Other reasons include changing lifestyles. More Colombians are choosing to live alone or remain in smaller households, while many prioritize careers or higher education over early family formation. The country has also seen a marked cultural shift toward later marriage or foregoing it entirely.
These patterns reflect a broader phenomenon across Latin America, where fertility rates have fallen sharply in recent decades. In Colombia, the fertility rate is now estimated at around 1.6 children per woman, far below the replacement level of 2.1 needed to keep the population stable without immigration.
Colombia’s demographic shift mirrors a global trend. Fertility rates that averaged five children per woman in the 1970s have fallen to 2.2 worldwide today. The global average is projected to slip below replacement level by 2050, far earlier than the United Nations had previously forecast.
The UN Population Fund (UNFPA), in its State of the World Population report released in June, warned that the reasons behind the decline go beyond cultural changes. Of the 14,000 people surveyed in 14 countries across Europe, Asia, Africa and the Americas, 39% cited financial limitations as the main factor preventing them from having children. Job insecurity was cited by 21% and fears about the future – including climate change and war – by 19%.
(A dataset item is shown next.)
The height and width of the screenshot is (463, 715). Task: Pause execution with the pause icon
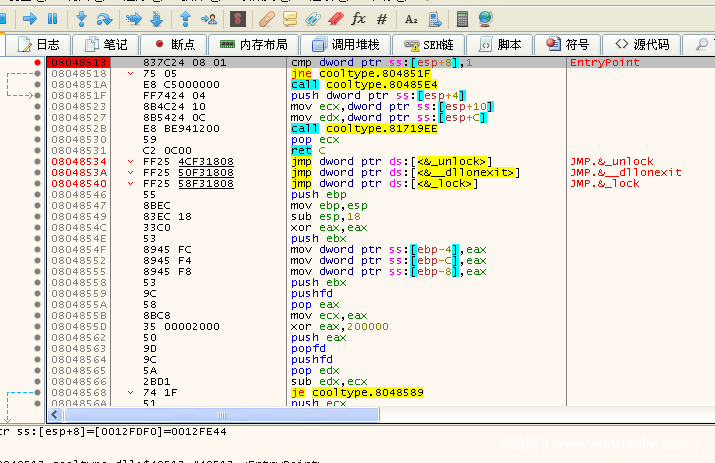pos(52,18)
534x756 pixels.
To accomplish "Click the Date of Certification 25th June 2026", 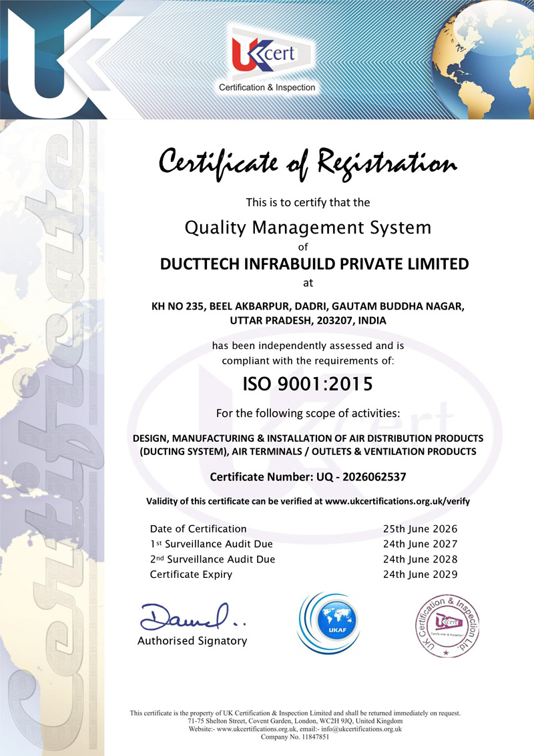I will [x=420, y=529].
“Fertility decline is not primarily about people rejecting parenthood,” UNFPA said. “It is about people being denied the opportunity to form the families they want.”
Countries such as South Korea, which now has the world’s lowest fertility rate, have rolled out aggressive incentives including housing subsidies and child allowances, with limited success. European nations like Italy and Spain have also struggled to reverse declines despite pro-family policies.
For Colombia, the demographic challenge could reshape its labor market, pension system and healthcare infrastructure in the coming decades. A shrinking younger generation means fewer workers to support a growing elderly population, potentially straining public finances and slowing economic growth.
The country’s population, currently above 50 million, is still growing, but at a much slower pace. Projections suggest it could peak around mid-century before facing a sharp deceleration.
Demographers also caution that the social consequences are likely to emerge gradually but persistently. “It’s not tomorrow, but in 20 years the impact will be clear,” said economist María Fernanda Silva of the Universidad de los Andes. “Colombia risks entering the same cycle that developed nations face – aging populations with fewer taxpayers to sustain pensions, healthcare and social programs.”
With the focus on tackling the internal conflict and economic pressures such as inflation and unemployment, successive Colombian governments have yet to devise a comprehensive strategy toward long-term population decline. “This is not just a Colombian issue – it’s a global realignment of demographics,” concludes Anif. “But the speed of the change in Colombia makes it particularly urgent to consider how to adapt.”